Sragen, KabarTerkiniNews.co.id – Pemandangan berbeda terlihat pada pelaksanaan Masa Pengenalan Lingkungan Sekolah (MPLS) di SMK Citra Medika Sragen, Jawa Tengah. Alih-alih mengenakan pakaian formal, para guru justru tampil dengan kostum tokoh-tokoh wayang untuk menyambut peserta didik baru.
Tokoh yang diperankan merupakan keluarga Pandawa, mulai dari Yudhistira, Bima, Arjuna, Nakula, Sadewa, Drupadi, Larasati, hingga Dewi Kunthi. Penampilan tersebut menjadi media untuk mengenalkan nilai-nilai karakter luhur sekaligus melestarikan budaya tradisional kepada generasi muda.
Kepala SMK Citra Medika Sragen, Nano Priyanto, mengatakan konsep tersebut sengaja dipilih agar pelaksanaan MPLS tidak sekadar menjadi kegiatan pengenalan sekolah, tetapi juga memberikan pendidikan karakter kepada para siswa.
“Melalui tokoh-tokoh Pandawa, kami ingin mengenalkan sifat-sifat yang patut diteladani, seperti kejujuran, kebijaksanaan, tanggung jawab, keberanian, dan jiwa kesatria. Harapannya, nilai-nilai itu dapat diterapkan siswa dalam kehidupan sehari-hari,” kata Nano Priyanto.
Selain pengenalan karakter wayang, para siswa baru juga mendapatkan materi tentang kepedulian terhadap lingkungan. Mereka diajak memanfaatkan limbah plastik menjadi pot tanaman serta menanam berbagai tanaman obat yang dibawa dari rumah.
Menurut Nano, kegiatan tersebut bertujuan mengurangi sampah plastik sekaligus mengenalkan manfaat tanaman obat kepada para peserta didik sejak dini.

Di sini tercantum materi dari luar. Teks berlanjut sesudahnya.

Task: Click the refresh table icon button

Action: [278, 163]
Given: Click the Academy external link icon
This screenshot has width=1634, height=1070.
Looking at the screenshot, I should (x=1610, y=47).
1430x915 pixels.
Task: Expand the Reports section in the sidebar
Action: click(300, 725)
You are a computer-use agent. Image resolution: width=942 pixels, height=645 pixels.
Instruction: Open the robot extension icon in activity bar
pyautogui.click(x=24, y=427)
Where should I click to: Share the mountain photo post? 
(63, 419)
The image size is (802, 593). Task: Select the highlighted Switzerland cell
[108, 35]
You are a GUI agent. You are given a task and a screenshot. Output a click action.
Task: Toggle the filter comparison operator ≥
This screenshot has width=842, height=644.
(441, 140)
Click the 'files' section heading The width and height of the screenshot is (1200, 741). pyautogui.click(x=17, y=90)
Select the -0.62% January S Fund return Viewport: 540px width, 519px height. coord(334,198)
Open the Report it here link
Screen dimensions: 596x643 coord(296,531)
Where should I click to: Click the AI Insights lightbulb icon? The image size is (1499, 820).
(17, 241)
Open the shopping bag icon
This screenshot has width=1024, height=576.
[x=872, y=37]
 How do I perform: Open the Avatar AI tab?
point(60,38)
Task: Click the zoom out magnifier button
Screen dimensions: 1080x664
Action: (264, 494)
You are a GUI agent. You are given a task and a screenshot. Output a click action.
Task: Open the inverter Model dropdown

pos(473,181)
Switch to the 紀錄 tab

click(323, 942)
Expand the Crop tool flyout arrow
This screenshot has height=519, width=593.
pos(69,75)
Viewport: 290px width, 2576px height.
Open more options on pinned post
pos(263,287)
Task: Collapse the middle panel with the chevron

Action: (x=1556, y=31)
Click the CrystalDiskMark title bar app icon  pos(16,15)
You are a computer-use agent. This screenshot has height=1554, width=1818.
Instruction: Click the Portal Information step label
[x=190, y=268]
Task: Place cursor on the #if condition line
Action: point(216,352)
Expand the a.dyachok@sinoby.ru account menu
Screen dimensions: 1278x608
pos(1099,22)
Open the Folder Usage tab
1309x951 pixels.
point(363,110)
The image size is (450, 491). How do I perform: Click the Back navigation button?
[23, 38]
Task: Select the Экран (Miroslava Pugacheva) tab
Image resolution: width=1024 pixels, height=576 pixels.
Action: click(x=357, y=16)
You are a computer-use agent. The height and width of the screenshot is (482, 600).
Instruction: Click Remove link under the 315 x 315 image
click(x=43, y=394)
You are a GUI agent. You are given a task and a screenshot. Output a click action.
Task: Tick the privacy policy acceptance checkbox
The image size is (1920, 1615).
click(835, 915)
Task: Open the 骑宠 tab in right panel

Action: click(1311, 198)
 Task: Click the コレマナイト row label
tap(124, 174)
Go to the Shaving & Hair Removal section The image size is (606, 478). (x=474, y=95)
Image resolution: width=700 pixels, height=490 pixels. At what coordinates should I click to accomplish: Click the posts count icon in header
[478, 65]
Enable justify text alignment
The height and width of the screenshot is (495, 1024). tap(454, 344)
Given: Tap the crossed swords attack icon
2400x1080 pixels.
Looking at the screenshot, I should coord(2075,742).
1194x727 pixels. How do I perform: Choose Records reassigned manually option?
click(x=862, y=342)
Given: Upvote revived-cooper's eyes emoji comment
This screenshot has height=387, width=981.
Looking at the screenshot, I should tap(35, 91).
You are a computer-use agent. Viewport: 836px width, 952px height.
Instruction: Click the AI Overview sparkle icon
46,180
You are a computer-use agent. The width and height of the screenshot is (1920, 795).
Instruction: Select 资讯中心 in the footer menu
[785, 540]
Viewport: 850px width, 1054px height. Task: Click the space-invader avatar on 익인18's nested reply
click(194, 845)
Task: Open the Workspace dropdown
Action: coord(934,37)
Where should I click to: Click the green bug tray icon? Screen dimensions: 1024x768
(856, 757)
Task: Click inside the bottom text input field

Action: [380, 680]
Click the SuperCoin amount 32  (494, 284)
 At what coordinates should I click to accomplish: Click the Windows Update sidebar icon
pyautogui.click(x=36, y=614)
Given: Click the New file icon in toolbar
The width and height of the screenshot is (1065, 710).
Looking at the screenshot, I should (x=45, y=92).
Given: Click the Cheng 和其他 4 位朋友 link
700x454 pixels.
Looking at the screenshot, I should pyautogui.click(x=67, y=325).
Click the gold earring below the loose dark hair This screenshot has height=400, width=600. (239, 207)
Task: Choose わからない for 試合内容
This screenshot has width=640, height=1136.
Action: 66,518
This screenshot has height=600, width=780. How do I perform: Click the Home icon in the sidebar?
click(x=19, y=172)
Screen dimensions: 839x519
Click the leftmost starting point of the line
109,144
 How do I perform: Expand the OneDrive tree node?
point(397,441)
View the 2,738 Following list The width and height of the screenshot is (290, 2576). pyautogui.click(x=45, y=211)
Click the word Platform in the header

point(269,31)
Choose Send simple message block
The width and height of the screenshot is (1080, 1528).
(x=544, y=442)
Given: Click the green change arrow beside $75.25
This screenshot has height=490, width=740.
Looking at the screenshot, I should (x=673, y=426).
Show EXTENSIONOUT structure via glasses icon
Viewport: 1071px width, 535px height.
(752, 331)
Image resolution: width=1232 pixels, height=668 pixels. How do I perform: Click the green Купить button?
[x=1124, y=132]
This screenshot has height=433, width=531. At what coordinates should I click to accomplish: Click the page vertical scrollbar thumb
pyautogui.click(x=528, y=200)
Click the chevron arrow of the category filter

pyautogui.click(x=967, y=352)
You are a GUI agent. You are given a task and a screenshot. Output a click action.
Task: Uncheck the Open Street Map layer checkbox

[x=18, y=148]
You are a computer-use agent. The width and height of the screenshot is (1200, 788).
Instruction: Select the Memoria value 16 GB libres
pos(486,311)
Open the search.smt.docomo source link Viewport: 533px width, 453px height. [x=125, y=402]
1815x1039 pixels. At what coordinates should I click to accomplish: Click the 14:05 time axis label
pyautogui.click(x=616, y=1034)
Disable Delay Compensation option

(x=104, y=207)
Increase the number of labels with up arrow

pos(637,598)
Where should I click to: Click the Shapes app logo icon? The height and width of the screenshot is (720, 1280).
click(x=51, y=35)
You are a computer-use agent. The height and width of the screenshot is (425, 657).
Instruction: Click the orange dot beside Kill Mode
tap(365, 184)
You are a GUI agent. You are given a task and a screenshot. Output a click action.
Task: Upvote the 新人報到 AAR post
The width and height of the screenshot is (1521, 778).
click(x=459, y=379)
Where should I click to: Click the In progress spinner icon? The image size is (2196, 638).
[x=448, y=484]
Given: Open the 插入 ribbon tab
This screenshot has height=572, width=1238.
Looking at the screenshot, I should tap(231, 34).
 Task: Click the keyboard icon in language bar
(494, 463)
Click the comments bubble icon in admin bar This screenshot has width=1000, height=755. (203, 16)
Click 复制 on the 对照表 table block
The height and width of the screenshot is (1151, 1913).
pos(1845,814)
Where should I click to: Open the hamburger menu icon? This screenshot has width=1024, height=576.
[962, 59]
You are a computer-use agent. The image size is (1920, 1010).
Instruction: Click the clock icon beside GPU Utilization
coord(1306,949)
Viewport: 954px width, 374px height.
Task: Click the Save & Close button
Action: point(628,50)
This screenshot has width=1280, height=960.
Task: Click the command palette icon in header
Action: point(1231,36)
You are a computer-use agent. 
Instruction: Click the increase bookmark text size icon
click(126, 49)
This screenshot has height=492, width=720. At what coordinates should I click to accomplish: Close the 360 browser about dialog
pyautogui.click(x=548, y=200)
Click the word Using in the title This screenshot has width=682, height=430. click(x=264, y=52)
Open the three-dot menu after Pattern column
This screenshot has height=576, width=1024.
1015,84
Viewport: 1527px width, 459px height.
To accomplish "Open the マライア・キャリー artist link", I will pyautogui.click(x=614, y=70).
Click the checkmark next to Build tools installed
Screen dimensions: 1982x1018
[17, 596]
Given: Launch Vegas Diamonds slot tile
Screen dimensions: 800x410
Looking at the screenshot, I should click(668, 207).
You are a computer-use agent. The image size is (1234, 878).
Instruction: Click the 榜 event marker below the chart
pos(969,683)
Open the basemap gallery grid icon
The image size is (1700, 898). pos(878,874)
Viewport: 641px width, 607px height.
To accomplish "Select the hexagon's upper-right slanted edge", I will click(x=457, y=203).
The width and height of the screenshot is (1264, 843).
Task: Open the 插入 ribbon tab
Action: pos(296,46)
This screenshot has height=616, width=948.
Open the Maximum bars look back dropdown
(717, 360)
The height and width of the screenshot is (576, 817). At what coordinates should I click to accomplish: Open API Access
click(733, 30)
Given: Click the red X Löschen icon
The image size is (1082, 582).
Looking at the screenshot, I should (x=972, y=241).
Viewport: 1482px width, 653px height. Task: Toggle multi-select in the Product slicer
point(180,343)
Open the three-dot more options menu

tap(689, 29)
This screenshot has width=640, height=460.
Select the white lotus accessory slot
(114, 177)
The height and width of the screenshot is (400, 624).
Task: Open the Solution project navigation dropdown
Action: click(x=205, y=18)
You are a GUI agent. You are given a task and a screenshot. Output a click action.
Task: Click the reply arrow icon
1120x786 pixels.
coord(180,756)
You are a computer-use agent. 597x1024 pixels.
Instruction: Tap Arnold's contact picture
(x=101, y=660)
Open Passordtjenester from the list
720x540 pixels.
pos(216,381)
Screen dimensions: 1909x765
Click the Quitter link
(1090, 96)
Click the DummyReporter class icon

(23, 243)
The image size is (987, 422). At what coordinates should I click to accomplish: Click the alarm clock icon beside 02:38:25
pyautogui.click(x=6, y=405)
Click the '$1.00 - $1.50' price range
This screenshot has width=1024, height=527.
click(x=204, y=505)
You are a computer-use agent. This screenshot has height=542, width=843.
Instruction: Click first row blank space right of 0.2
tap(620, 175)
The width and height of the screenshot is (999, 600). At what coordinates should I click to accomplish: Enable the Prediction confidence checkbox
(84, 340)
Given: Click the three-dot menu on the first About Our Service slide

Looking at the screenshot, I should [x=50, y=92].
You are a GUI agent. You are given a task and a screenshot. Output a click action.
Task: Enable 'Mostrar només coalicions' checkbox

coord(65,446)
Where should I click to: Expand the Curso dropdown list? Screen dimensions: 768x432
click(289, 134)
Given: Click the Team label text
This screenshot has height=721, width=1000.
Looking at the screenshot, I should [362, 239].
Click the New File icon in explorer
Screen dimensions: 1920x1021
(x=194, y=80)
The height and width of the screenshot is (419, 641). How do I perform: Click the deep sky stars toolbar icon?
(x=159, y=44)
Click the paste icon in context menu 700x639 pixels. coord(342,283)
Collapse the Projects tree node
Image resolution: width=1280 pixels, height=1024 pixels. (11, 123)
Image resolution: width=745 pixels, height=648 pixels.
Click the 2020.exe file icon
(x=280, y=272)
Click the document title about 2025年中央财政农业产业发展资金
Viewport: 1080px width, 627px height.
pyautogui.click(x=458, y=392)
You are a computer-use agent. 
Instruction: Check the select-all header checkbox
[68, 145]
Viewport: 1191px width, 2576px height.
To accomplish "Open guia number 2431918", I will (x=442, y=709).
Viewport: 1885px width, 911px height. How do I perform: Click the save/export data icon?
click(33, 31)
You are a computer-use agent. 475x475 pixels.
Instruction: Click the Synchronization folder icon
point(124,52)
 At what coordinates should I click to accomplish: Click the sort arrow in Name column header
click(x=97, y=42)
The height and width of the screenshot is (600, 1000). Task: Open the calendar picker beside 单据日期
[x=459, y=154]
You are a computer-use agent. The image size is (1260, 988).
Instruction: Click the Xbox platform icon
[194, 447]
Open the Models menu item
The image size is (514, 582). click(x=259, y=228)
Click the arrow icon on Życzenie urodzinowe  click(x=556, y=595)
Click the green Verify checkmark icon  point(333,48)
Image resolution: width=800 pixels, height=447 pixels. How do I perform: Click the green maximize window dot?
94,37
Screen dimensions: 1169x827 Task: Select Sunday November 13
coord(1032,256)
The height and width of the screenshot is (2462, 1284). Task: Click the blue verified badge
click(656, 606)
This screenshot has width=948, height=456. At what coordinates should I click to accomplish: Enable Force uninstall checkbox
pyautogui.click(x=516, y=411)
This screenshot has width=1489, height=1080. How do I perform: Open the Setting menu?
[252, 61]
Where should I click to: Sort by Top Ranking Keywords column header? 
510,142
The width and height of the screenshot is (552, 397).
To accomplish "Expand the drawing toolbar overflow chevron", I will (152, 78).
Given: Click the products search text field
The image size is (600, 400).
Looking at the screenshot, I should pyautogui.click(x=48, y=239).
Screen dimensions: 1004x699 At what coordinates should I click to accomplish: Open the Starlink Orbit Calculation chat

Salah seorang peserta didik baru, Natasya Ratu, mengaku senang mengikuti MPLS dengan konsep yang berbeda dari sekolah lain. Menurutnya, kegiatan tersebut membuat siswa lebih mudah memahami karakter tokoh pewayangan sekaligus belajar mencintai lingkungan.
“Seru karena gurunya memakai kostum wayang. Jadi kami lebih mengenal tokoh-tokohnya dan belajar banyak hal, termasuk cara memanfaatkan limbah plastik dan menanam tanaman obat,” ujarnya.
MPLS di SMK Citra Medika Sragen dijadwalkan berlangsung hingga Jumat mendatang. Setelah itu, para siswa baru akan mengikuti pendidikan karakter dan pengenalan kompetensi sesuai jurusan sebelum memulai kegiatan belajar mengajar secara penuh.